### Stated goal
Copy every line of the rows below that contains the string "width", where case counts.
-- Start Provided entries --
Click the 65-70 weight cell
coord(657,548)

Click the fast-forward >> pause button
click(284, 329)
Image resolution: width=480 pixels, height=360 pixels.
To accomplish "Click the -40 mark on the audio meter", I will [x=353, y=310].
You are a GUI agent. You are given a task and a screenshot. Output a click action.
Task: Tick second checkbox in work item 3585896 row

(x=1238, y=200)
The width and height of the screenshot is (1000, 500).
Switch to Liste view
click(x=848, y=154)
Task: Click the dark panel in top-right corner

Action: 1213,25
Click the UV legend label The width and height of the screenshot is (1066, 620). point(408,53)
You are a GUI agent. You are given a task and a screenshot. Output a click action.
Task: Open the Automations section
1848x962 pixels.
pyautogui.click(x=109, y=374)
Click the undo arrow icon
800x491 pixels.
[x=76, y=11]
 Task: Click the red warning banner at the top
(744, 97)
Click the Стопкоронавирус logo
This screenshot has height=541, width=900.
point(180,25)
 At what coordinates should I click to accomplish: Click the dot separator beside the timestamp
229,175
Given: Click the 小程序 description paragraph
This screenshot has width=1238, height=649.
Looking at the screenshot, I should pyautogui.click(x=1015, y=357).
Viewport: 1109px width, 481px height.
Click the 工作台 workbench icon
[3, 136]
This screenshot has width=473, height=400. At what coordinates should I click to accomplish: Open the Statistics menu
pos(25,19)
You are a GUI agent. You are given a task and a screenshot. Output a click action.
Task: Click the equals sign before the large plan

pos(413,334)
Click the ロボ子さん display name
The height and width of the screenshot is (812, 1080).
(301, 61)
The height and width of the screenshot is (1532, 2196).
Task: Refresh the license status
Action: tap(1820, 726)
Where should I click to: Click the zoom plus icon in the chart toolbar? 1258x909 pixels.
-- End Provided entries --
### Right answer
Image resolution: width=480 pixels, height=360 pixels.
The width and height of the screenshot is (1000, 500).
Click the UV legend label The width and height of the screenshot is (1066, 620). point(408,53)
This screenshot has height=541, width=900.
This screenshot has width=1238, height=649.
Viewport: 1109px width, 481px height.
This screenshot has width=473, height=400. At what coordinates should I click to accomplish: Open the Statistics menu
The height and width of the screenshot is (812, 1080).
The height and width of the screenshot is (1532, 2196).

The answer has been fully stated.